Cumhuriyet Halk Partisi (CHP) Genel Başkanı Özgür Özel, Manisa'nın Soma ilçesinde düzenlenen Yırca Zeytin Festivali'ne katılarak gündeme dair açıklamalarda bulundu. Özel, AK Parti tarafından Türkiye Büyük Millet Meclisi'ne (TBMM) sunulan 'Savunma Sanayii ile İlgili Bazı Düzenlemeler Hakkında Kanun' ile bazı kanunlarda değişiklik yapılmasına ilişkin teklifi ve dün Gebze'de meydana gelen hayvan katliamı konusunu ele aldı.
"BİZDEN VERGİ ALMAK İÇİN 'İSRAİL SALDIRACAK' DEMİŞLER"

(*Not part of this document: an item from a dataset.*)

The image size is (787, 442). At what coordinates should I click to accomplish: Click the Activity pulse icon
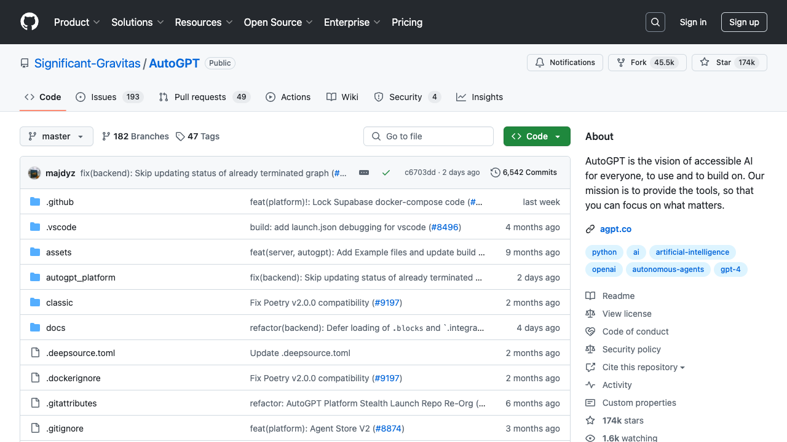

Özgür Özel, iktidarın sunduğu kanun teklifine yönelik eleştirilerde bulunarak, "Geçen hafta 'İsrail saldıracak' ifadesini gündeme getirdiler. Bizden, ev alanlardan, araba satın alanlardan, vergi verenlerden, sigortalı çalışanlardan, tüm vatandaşlardan 70 milyar lira vergi toplamak için bu tür bir söyleme başvurmuşlar” şeklinde konuştu.
GEBZE'DEKİ HAYVAN KATLİAMI
Kocaeli'nin Gebze ilçesindeki belediyeye ait Sokak Hayvanları Rehabilitasyon Merkezi'nde 30 köpek, 14 kedi ve 1 karganın çöp torbaları içinde ölü halde bulunması, toplumda büyük bir infial yarattı. Bu durumla ilgili Özgür Özel, “Dün Gebze’de 50 hayvan, zehirlenerek hayatını kaybetti. Bunun sebebi, bu yasa nedeniyle insanlara gizlice söylendikleridir. İlk niyet, 60 gün içinde öldürmekti. Biz, vicdanlı insanlar buna karşı çıkıyoruz diye muhalefet yapıp, üstünü kapattılar. Ancak, CHP'li belediye başkanlarının bu konuda gerekli önlemleri almadığı için büyük bir katliam yaşandı. Bunun peşini asla bırakmayacağız” ifadelerini kullandı.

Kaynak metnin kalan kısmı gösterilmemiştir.